Obwohl die Infrarotheizung zu den elektrisch betriebenen Heizungen gehört, ist sie äußerst energieeffizient. Anders als herkömmliche Elektroheizungen kann man mit Infrarot im Vergleich zur konventionellen Heizung sogar bis zur Hälfte an Energie sparen. Gerade für Bereiche, welche nicht permanent geheizt werden sollen, lohnt sich die Anschaffung einer Infrarotheizung also durchaus.
Besonders effizient ist die Benutzung, wenn die Anlage mit einem Solarstromspeicher oder einer Photovoltaikanlage gekoppelt wird.

Wie funktioniert das Heizen mittels Infrarot?

Bei Infrarotstrahlen handelt es sich um elektromagnetische Wellen, welche außerhalb des für Menschen sichtbaren Bereichs liegen. Die exakte Länge liegt zwischen 3 und 50 Mikrometer und ist gesundheitlich vollkommen unbedenklich. Mit einer Belastung durch Elektrosmog ist nicht zu rechnen.
Die Regulation des Systems funktioniert in der Regel über ein Funkthermostat. Dieser praktische Regler besteht aus einem Sender und einem Empfänger. Während der Sender wie eine Fernbedienung funktioniert, wird der Empfänger zwischen Steckdose und Heizung angebracht. Über ihn empfängt das System die Befehle des Senders.

Die Infrarotstrahlen selbst ähneln den warmen, hellen Strahlen der Sonne. Anders als bei herkömmlichen Heizungen wird nicht etwa die Luft erwärmt, sondern eine angestrahlte Fläche. Die wärmende Strahlung wirkt auf feste ebenso wie auf flüssige Stoffe, jedoch nicht auf Luft. Entsprechend nehmen die Objekte, welche sich im Raum befinden, die Wärme auf und geben diese anschließend wieder nach außen hin ab. Die Wärme, welche dabei entsteht, ist äußerst angenehm und behaglich. Aufgrund dieser Funktionsweise sind Infrarotheizungen wesentlich effizienter als herkömmliche Elektroheizungen. Diese heizen nämlich genau wie klassische Heizsystem die Luft im Raum.
Dadurch wird die Wärme nicht gespeichert. Beim ausgiebigen Lüften im Winter geht sehr viel Energie verloren, da die aufgewärmte Luft nach draußen strömt und durch kalte Frischluft ersetzt wird. Die frische Luft muss erneut aufgeheizt werden.

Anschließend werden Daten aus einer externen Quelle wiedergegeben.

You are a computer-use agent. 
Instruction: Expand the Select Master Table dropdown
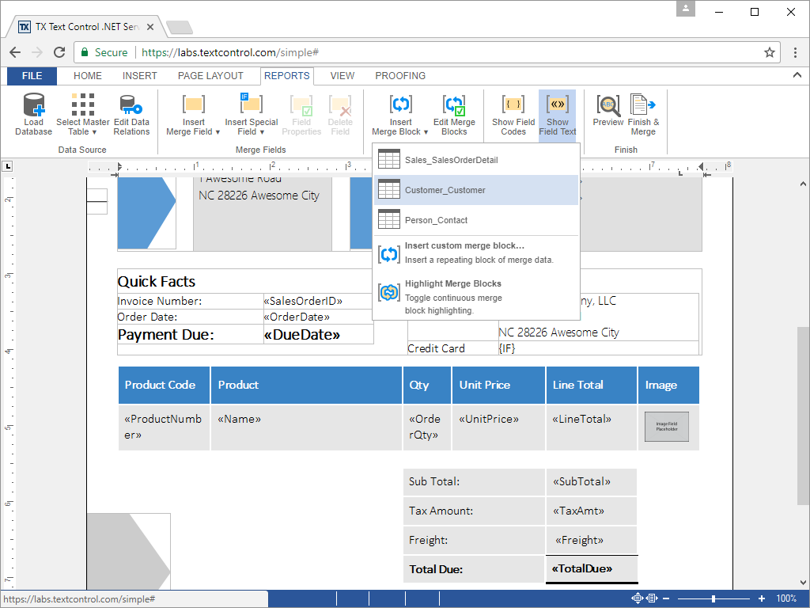[x=83, y=127]
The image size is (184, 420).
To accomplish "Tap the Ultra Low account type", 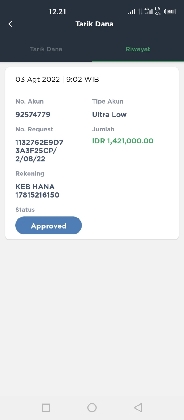I will point(109,115).
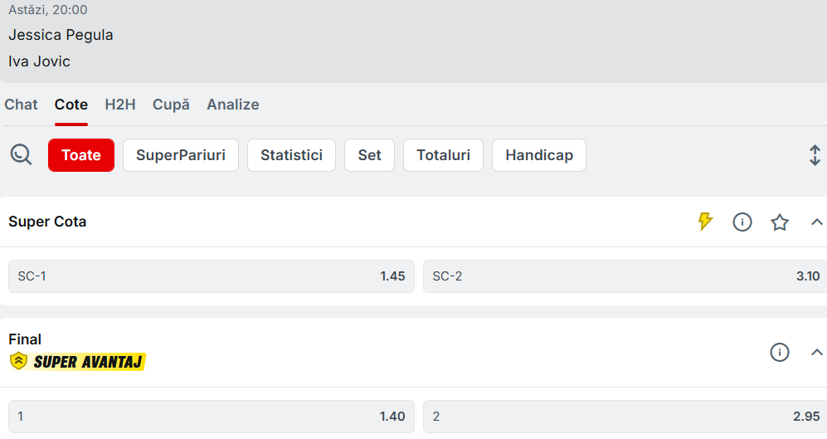Open the Cupă tab
This screenshot has width=827, height=439.
point(171,105)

Vorteile gegenüber konventionellen Heizungen

Neben der Kostenersparnis hat die Infrarotheizung auch im Hinblick auf das Design einen ganz entscheidenden Vorteil: Sie lässt sich quasi unsichtbar montieren und stört daher das Gesamtbild des Innenraums nicht. Herkömmliche Heizkörper sind oft sehr prominent im Raum angebracht und werden daher nicht gerade als optische Highlights, sondern eher als Störfaktor wahrgenommen.
Infrarotheizungen lassen sich hingegen in Wohnaccessoires, wie zum Beispiel Spiegel, oder in die Decke integrieren. Auf den ersten Blick werden sie daher gar nicht wahrgenommen.
Außerdem können sowohl Innenbereiche als auch Außenbereiche per Infrarot geheizt werden.

Wo können Infrarotheizungen besonders effektiv eingesetzt werden?

Bevor eine Infrarotheizung zum Einsatz kommt, muss einer guter Dämmzustand des Hauses gewährleistet sein. Passivhäuser sind beispielsweise optimal. In Neubauten sowie sanierten Dachgeschosswohnungen bietet sich der Einbau ebenfalls an.
Aber auch für Räumlichkeiten, welche nicht regelmäßig genutzt werden, ist Infrarot sehr gut geeignet. Im Partykeller oder einer sporadisch genutzten Ferienwohnung wären die Kosten für die Installation und die Anschaffung einer klassischen Heizung deutlich teurer.